## [WRITTEN INSTRUCTION 1]
Name every figure that the Vaishravana entry identifies by name around the central deity, at the top center and on the left and right sides.
## [WRITTEN INSTRUCTION 2]
Extract the passage of the Vaishravana entry from "Appearance: King" to "the Northern Direction.", keeping its wording unchanged.

## [DOCUMENT SEGMENT]
···
Himalayan Art Resources

Item: Vaishravana (Buddhist Protector) - Riding a Lion

རྣམ་ཐོས་སྲས། བྱང་ཕྱོགས་སྐྱོང་། 北方多闻天王
(item no. 518)
Origin Location Tibet
Date Range 1600 - 1699
Lineages Nyingma, Gelug and Uncertain
Size 83.82x56.52cm (33x22.25in)
Material Ground Mineral Pigment, Fine Gold Line on Cotton
Collection Rubin Museum of Art
Catalogue # acc.# F1996.31.7
Notes about the Central Figure

Classification: Deity

Appearance: King

Gender: Male

Interpretation / Description

Vaishravana (Tibetan: nam to se. English: the Son of Namto): Guardian King, God of the Northern Direction.

Tibetan: Nam to se

With a stern look and large staring eyes, one face and two hands, he holds in the right a victory banner of variously coloured fluttering silks - a gift of the gods. The left holds to the side a black mongoose spitting a flood of coloured jewels collecting on the moon disc below. Adorned with a gold and jewel crown, earrings, body armour of gold, garments of various colours, pants and boots, he sits in a relaxed posture with the right leg extended atop an orange snow lion. Seated above a white moon disc and multi-coloured lotus he is surrounded by a blue-ornage nimbus and red aureola with orange flames.

At the top center is the wrathful bodhisattva Vajrapani, blue, with one face and two hands holding a vajra and lasso. On the left side is the Kashmiri teacher Kache Rinchen Dorje. Again to the left is Yellow Jambhala holding a bijapuraka fruit and a mongoose. On the right side is the Tibetan teacher Lhodrag Khenchen Lekyi Dorje. Again to the right is Black Jambhala holding a skullcup in the right hand and a mongoose in the left.

With two at the top and six more at the bottom, eight attendant horsemen accompany Vaishravana. Wearing the garb of warriors each has their own colour, unique object in the right hand, a mongoose in the left and ride on a horse. At the lower right. At the bottom right are three seated monk figures holding sticks of incense in the right hands and along with white scarves held outstretched in both hands.
···
## [RECORD EXTRACTS]
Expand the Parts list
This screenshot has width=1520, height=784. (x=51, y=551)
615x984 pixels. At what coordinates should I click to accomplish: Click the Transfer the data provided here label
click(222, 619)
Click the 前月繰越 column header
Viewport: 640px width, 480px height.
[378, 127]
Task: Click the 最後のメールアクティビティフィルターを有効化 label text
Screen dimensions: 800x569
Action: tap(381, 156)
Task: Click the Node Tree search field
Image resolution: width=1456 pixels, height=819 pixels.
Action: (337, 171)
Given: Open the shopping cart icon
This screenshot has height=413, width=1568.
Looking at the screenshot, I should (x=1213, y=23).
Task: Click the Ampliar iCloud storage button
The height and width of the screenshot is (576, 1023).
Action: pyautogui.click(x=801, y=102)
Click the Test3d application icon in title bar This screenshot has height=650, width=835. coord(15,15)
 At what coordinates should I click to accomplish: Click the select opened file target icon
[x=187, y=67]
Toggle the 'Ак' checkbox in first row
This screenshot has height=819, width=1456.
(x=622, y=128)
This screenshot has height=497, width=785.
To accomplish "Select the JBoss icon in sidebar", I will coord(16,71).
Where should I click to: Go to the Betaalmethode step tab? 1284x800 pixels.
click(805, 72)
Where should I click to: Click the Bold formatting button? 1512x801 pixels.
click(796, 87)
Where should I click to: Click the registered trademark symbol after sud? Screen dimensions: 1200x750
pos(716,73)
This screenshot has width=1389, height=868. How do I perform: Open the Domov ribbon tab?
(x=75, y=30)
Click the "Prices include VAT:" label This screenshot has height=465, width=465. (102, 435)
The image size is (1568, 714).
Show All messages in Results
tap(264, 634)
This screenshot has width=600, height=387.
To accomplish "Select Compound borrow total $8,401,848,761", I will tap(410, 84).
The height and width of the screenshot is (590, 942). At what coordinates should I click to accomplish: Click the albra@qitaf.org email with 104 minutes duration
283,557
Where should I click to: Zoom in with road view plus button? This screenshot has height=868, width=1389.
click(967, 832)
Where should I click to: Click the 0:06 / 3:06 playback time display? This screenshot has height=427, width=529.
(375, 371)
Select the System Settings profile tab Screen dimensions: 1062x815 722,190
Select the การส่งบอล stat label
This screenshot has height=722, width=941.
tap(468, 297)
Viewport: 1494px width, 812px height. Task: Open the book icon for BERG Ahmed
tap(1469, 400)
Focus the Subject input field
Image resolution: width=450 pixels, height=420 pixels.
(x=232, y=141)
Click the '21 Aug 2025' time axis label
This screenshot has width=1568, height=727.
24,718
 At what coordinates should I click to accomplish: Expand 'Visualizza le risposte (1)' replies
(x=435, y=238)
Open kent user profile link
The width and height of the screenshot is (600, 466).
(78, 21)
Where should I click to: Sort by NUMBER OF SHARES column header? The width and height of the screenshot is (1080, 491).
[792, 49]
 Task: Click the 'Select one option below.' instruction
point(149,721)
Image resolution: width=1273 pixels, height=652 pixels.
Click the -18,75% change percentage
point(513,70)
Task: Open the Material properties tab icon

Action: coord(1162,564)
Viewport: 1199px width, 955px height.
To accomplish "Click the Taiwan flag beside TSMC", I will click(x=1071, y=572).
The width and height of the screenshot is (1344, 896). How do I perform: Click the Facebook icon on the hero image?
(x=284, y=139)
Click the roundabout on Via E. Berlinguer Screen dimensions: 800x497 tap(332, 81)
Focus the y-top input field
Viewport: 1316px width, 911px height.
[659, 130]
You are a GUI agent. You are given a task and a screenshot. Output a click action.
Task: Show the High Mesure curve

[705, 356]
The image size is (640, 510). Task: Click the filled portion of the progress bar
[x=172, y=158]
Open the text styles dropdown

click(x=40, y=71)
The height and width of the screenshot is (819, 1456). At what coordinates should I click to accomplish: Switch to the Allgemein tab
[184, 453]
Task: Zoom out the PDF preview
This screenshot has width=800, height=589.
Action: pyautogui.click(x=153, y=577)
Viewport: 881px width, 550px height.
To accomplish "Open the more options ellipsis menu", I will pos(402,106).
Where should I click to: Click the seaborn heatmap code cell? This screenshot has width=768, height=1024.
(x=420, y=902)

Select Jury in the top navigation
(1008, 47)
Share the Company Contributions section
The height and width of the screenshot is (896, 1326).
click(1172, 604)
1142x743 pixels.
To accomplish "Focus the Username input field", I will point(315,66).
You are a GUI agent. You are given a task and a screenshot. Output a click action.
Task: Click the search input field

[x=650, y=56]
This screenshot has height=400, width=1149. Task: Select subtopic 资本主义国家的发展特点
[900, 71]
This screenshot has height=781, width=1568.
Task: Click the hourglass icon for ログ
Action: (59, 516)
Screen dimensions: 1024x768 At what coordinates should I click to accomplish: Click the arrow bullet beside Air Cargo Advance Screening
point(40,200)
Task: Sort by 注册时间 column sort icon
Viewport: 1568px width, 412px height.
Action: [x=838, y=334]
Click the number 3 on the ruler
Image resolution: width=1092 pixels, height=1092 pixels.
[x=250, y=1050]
···
## [WRITTEN SOLUTION 1]
Vajrapani, Kache Rinchen Dorje, Yellow Jambhala, Lhodrag Khenchen Lekyi Dorje, Black Jambhala

## [WRITTEN SOLUTION 2]
Appearance: King

Gender: Male

Interpretation / Description

Vaishravana (Tibetan: nam to se. English: the Son of Namto): Guardian King, God of the Northern Direction.